My parents asked my wife to call them by their first names; I tried to adopt that same system with my in-laws but they actually told me to call them Mom and Dad. Their justification was that they already had a son- and daughter-in-law that did it that way, so it would be easier. I don’t see how that makes it any easier for me, since it grates on me every time I’m forced to subscribe to it, but I keep my mouth shut. There are enough other things I disagree with about their actions and comments that I pick my battles.

I call her Mrs. (Lastname). For the first couple of years she asked me to call her by her first name, but I told her that I couldn’t do it. I was raised to call the people in the generation before me “Mr.” and “Mrs.” (I don’t remember what I was supposed to call single women - strangely, I don’t think that ever came up). Now that we have kids I mostly call her Nana.

At the beginning, I think she thought that I didn’t like her because I wouldn’t use her first name. After she met my family and every one of my brothers and sisters called her “Mrs. Lastname”, she understood that it is not a reflection on how I feel about her. In fact, I like her very much but I’ll never be able to call her Mom or anything other than Mrs. Lastname.

I still call my first MIL “mom”. She’s a sweetheart and I love her so it was never an issue for me.

We talk regularly although I divorced her son in 1985. I stop to visit her whenever I go through or near Virginia,

I call her by her first name. She’s a lovely women, but she’s not my mum.
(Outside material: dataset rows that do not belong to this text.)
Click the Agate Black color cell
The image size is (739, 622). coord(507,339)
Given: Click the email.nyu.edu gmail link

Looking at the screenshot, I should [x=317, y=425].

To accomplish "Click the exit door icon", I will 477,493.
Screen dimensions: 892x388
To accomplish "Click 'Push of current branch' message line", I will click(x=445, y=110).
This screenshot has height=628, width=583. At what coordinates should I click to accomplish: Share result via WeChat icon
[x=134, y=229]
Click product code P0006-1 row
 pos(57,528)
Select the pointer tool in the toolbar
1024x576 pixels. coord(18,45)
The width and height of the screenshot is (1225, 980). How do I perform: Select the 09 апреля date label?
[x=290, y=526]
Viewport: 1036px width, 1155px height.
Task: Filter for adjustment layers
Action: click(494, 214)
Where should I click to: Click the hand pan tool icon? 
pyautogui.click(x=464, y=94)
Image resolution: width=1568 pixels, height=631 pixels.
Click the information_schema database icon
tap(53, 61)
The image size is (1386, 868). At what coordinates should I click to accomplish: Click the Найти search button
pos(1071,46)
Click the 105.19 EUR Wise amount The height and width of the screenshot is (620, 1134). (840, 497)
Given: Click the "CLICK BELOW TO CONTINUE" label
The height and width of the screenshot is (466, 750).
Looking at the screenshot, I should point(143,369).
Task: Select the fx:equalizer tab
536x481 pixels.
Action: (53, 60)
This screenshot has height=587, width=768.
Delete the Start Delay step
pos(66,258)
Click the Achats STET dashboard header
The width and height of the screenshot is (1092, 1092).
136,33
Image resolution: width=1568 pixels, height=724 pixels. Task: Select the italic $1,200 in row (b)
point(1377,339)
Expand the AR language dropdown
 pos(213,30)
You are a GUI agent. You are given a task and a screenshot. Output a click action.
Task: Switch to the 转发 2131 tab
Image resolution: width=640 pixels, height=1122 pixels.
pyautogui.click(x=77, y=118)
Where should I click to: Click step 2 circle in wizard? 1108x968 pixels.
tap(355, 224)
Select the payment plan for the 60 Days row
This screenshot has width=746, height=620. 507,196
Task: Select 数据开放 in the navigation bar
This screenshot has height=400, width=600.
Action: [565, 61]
It’s a long story - Japanese MIL-ness and attempting to bully the lowest on the ladder (me!) was attempted but I fought back. Some of it is because she is an ignorant peasant (sorry but she is, factually that - no education because it was interrupted by the war and brought up by an animistic mother who passed on a lot of her beliefs) and some of it is because she simply cannot hide how very, utterly, unimportant I am to her now I have produced the heir and a spare.